Quote the records below word for word, starting at the line containing "pixels, height=748 pixels." and stopping after the line containing "child-name: Karen Khaki is". Omit the pictures.

━━━━━━━━━━━━━━━━

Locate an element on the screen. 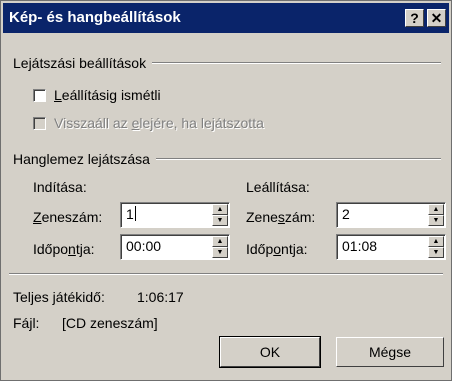 The width and height of the screenshot is (454, 383). end-time-spinner: 01:08 ▲ ▼ is located at coordinates (391, 247).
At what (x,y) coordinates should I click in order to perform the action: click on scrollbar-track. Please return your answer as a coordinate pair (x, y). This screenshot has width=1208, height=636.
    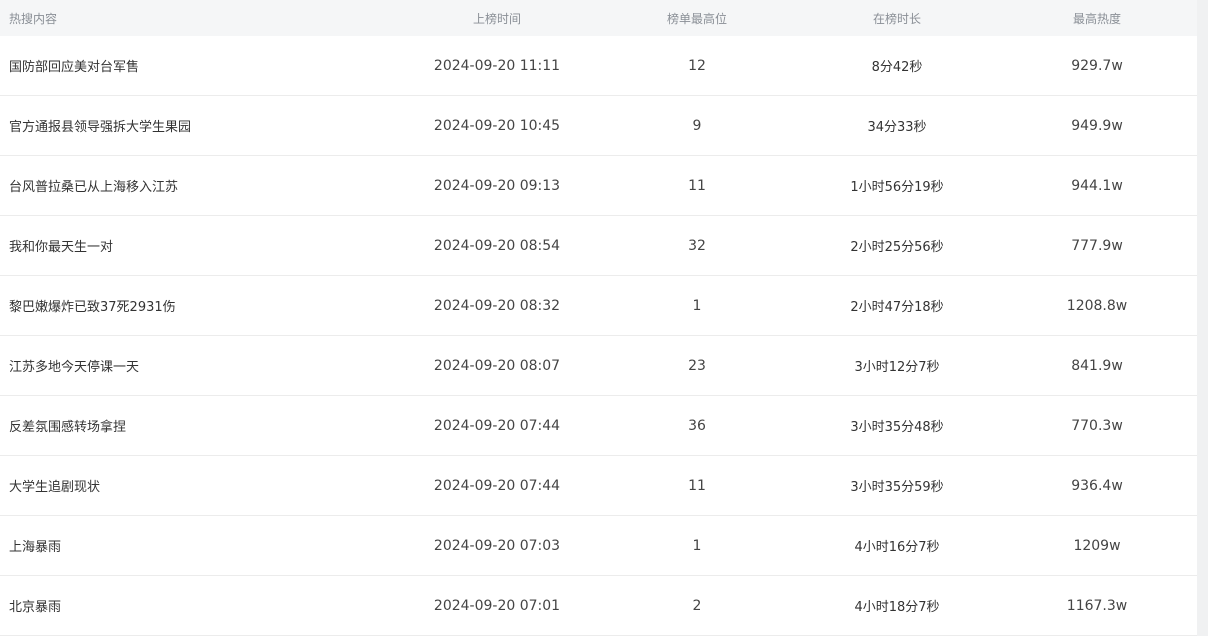
    Looking at the image, I should click on (1202, 318).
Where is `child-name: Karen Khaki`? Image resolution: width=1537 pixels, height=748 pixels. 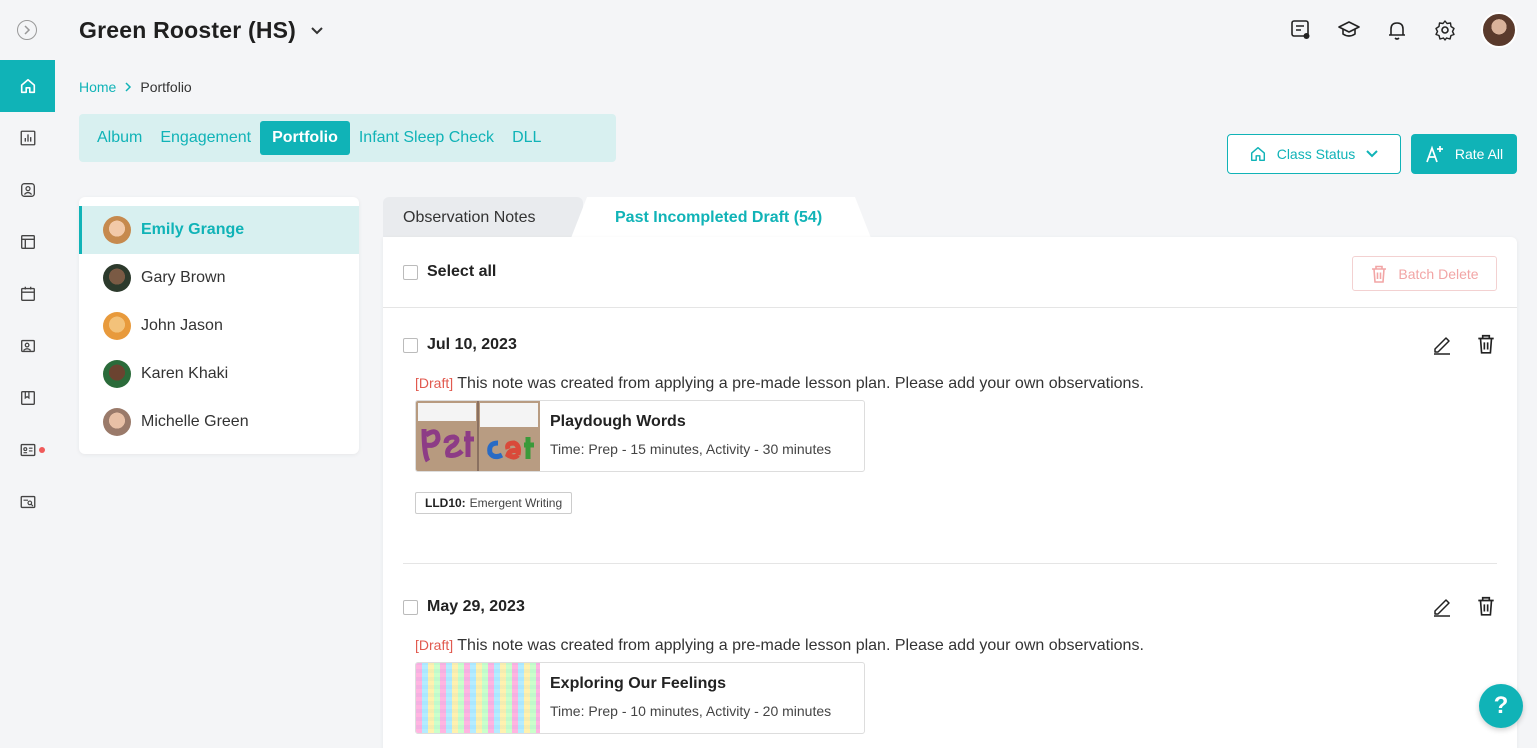
child-name: Karen Khaki is located at coordinates (185, 374).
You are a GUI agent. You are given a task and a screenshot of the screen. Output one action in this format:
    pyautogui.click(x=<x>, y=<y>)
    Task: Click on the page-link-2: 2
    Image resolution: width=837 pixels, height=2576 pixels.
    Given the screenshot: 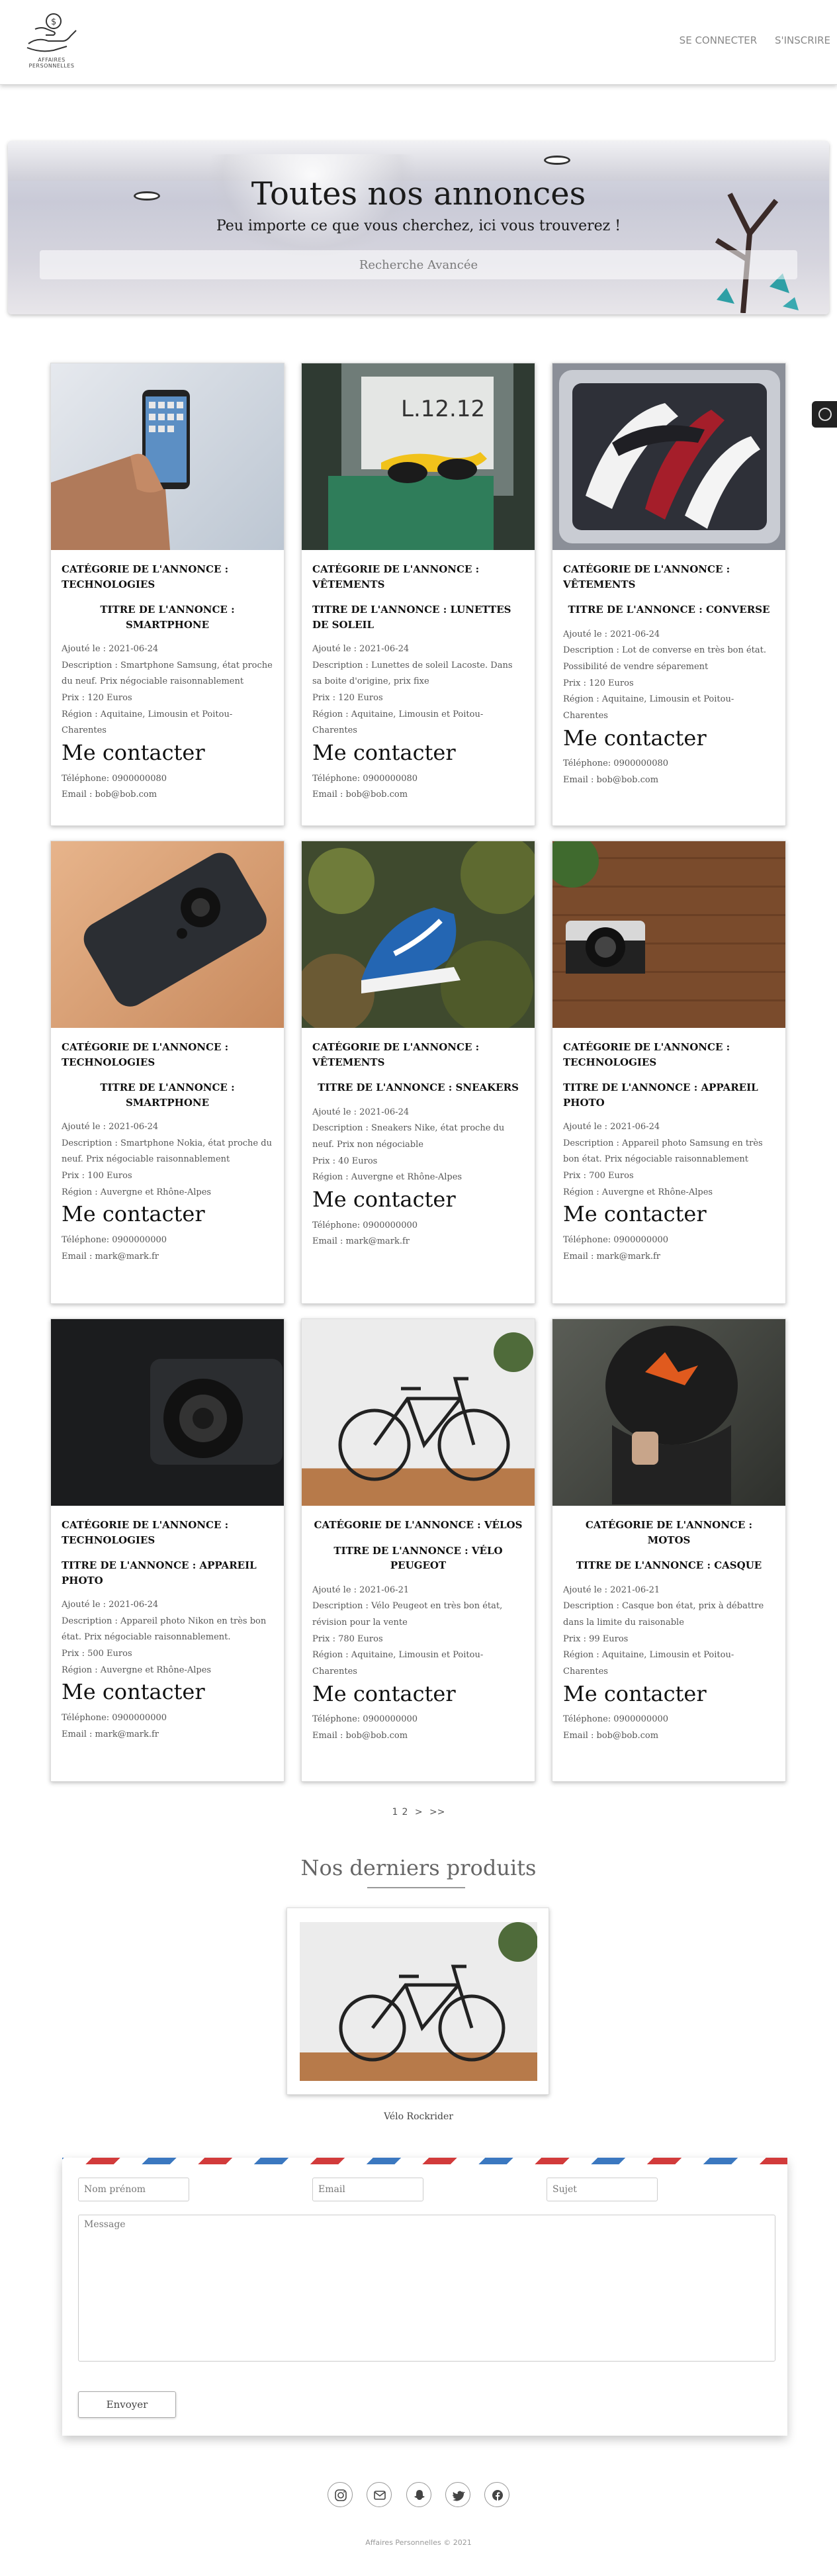 What is the action you would take?
    pyautogui.click(x=405, y=1812)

━━━━━━━━━━━━━━━━

Written answer ->
Where is `child-name: Karen Khaki`? Image resolution: width=1537 pixels, height=748 pixels. 
child-name: Karen Khaki is located at coordinates (185, 374).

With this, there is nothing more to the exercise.